Supplied records:
● ● ● ● ● ● ●

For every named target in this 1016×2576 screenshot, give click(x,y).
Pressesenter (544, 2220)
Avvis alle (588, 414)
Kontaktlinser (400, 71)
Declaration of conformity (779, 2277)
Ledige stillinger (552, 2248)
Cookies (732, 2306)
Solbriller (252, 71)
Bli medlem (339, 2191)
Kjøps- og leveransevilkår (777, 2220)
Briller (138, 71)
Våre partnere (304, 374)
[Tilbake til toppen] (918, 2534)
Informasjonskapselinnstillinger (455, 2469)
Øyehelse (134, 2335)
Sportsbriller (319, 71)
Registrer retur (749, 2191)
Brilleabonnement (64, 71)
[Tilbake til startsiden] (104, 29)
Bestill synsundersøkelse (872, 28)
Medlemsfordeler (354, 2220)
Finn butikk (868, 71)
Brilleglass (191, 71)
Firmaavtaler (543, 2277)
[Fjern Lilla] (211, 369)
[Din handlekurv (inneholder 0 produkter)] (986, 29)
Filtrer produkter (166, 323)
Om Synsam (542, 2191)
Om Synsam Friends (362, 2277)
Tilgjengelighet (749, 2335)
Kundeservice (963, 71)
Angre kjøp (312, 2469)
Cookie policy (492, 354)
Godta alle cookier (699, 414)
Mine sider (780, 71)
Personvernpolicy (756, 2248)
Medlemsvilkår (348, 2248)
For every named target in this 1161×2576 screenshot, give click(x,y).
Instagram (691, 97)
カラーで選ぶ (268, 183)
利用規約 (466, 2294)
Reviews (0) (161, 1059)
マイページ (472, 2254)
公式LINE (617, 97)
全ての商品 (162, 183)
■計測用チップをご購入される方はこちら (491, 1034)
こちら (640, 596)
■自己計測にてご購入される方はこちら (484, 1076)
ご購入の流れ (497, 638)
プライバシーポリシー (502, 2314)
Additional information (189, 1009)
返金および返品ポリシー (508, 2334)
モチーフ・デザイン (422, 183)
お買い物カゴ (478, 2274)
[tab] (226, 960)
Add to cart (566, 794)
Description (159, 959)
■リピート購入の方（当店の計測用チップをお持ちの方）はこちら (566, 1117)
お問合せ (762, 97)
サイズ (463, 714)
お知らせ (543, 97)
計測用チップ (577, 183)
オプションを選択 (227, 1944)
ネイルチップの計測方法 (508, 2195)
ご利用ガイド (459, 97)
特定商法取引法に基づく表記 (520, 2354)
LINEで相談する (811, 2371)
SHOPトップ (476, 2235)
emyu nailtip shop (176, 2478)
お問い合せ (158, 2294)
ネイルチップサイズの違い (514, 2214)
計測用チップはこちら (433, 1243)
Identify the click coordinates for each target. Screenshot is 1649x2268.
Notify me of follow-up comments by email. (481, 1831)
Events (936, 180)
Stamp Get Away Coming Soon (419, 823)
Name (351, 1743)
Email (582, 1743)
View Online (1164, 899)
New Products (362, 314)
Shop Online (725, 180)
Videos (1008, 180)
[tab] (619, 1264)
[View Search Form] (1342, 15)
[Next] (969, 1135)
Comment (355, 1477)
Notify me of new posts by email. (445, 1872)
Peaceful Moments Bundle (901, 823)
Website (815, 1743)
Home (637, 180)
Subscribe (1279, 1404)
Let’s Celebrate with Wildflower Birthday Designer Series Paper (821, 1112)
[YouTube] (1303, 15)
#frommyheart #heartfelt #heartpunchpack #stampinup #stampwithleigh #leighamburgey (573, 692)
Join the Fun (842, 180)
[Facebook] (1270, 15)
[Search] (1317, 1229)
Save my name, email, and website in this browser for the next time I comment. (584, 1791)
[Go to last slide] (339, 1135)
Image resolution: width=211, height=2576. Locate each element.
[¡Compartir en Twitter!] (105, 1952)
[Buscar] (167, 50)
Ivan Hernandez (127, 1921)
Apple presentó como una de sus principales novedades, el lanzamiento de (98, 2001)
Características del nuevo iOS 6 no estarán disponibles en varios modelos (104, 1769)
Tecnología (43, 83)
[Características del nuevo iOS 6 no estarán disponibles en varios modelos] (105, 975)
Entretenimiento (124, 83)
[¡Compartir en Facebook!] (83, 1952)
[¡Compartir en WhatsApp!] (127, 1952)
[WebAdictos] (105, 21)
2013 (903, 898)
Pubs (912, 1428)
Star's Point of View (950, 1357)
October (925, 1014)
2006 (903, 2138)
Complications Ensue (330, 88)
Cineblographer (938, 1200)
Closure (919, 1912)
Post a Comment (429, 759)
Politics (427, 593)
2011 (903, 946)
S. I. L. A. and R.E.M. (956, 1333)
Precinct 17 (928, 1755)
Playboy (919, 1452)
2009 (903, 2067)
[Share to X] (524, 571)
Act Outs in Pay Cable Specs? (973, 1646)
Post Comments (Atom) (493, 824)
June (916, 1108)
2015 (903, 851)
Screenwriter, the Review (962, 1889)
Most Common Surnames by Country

● ● ● ● ● ● ●

Work to be completed: When you copy the data, keep every line word for word.

Output of the exercise:
For every named target in this 1016×2576 screenshot, give click(x,y).
Pressesenter (544, 2220)
Avvis alle (588, 414)
Kontaktlinser (400, 71)
Declaration of conformity (779, 2277)
Ledige stillinger (552, 2248)
Cookies (732, 2306)
Solbriller (252, 71)
Bli medlem (339, 2191)
Kjøps- og leveransevilkår (777, 2220)
Briller (138, 71)
Våre partnere (304, 374)
[Tilbake til toppen] (918, 2534)
Informasjonskapselinnstillinger (455, 2469)
Øyehelse (134, 2335)
Sportsbriller (319, 71)
Registrer retur (749, 2191)
Brilleabonnement (64, 71)
[Tilbake til startsiden] (104, 29)
Bestill synsundersøkelse (872, 28)
Medlemsfordeler (354, 2220)
Finn butikk (868, 71)
Brilleglass (191, 71)
Firmaavtaler (543, 2277)
[Fjern Lilla] (211, 369)
[Din handlekurv (inneholder 0 produkter)] (986, 29)
Filtrer produkter (166, 323)
Om Synsam (542, 2191)
Om Synsam Friends (362, 2277)
Tilgjengelighet (749, 2335)
Kundeservice (963, 71)
Angre kjøp (312, 2469)
Cookie policy (492, 354)
Godta alle cookier (699, 414)
Mine sider (780, 71)
Personvernpolicy (756, 2248)
Medlemsvilkår (348, 2248)
For every named target in this 1161×2576 screenshot, give click(x,y).
Instagram (691, 97)
カラーで選ぶ (268, 183)
利用規約 (466, 2294)
Reviews (0) (161, 1059)
マイページ (472, 2254)
公式LINE (617, 97)
全ての商品 (162, 183)
■計測用チップをご購入される方はこちら (491, 1034)
こちら (640, 596)
■自己計測にてご購入される方はこちら (484, 1076)
ご購入の流れ (497, 638)
プライバシーポリシー (502, 2314)
Additional information (189, 1009)
返金および返品ポリシー (508, 2334)
モチーフ・デザイン (422, 183)
お買い物カゴ (478, 2274)
[tab] (226, 960)
Add to cart (566, 794)
Description (159, 959)
■リピート購入の方（当店の計測用チップをお持ちの方）はこちら (566, 1117)
お問合せ (762, 97)
サイズ (463, 714)
お知らせ (543, 97)
計測用チップ (577, 183)
オプションを選択 (227, 1944)
ネイルチップの計測方法 (508, 2195)
ご利用ガイド (459, 97)
特定商法取引法に基づく表記 (520, 2354)
LINEで相談する (811, 2371)
SHOPトップ (476, 2235)
emyu nailtip shop (176, 2478)
お問い合せ (158, 2294)
ネイルチップサイズの違い (514, 2214)
計測用チップはこちら (433, 1243)
Identify the click coordinates for each target. Screenshot is 1649x2268.
Notify me of follow-up comments by email. (481, 1831)
Events (936, 180)
Stamp Get Away Coming Soon (419, 823)
Name (351, 1743)
Email (582, 1743)
View Online (1164, 899)
New Products (362, 314)
Shop Online (725, 180)
Videos (1008, 180)
[tab] (619, 1264)
[View Search Form] (1342, 15)
[Next] (969, 1135)
Comment (355, 1477)
Notify me of new posts by email. (445, 1872)
Peaceful Moments Bundle (901, 823)
Website (815, 1743)
Home (637, 180)
Subscribe (1279, 1404)
Let’s Celebrate with Wildflower Birthday Designer Series Paper (821, 1112)
[YouTube] (1303, 15)
#frommyheart #heartfelt #heartpunchpack #stampinup #stampwithleigh #leighamburgey (573, 692)
Join the Fun (842, 180)
[Facebook] (1270, 15)
[Search] (1317, 1229)
Save my name, email, and website in this browser for the next time I comment. (584, 1791)
[Go to last slide] (339, 1135)
Image resolution: width=211, height=2576. Locate each element.
[¡Compartir en Twitter!] (105, 1952)
[Buscar] (167, 50)
Ivan Hernandez (127, 1921)
Apple presentó como una de sus principales novedades, el lanzamiento de (98, 2001)
Características del nuevo iOS 6 no estarán disponibles en varios modelos (104, 1769)
Tecnología (43, 83)
[Características del nuevo iOS 6 no estarán disponibles en varios modelos] (105, 975)
Entretenimiento (124, 83)
[¡Compartir en Facebook!] (83, 1952)
[¡Compartir en WhatsApp!] (127, 1952)
[WebAdictos] (105, 21)
2013 (903, 898)
Pubs (912, 1428)
Star's Point of View (950, 1357)
October (925, 1014)
2006 (903, 2138)
Complications Ensue (330, 88)
Cineblographer (938, 1200)
Closure (919, 1912)
Post a Comment (429, 759)
Politics (427, 593)
2011 (903, 946)
S. I. L. A. and R.E.M. (956, 1333)
Precinct 17 (928, 1755)
Playboy (919, 1452)
2009 (903, 2067)
[Share to X] (524, 571)
Act Outs in Pay Cable Specs? (973, 1646)
Post Comments (Atom) (493, 824)
June (916, 1108)
2015 (903, 851)
Screenwriter, the Review (962, 1889)
Most Common Surnames by Country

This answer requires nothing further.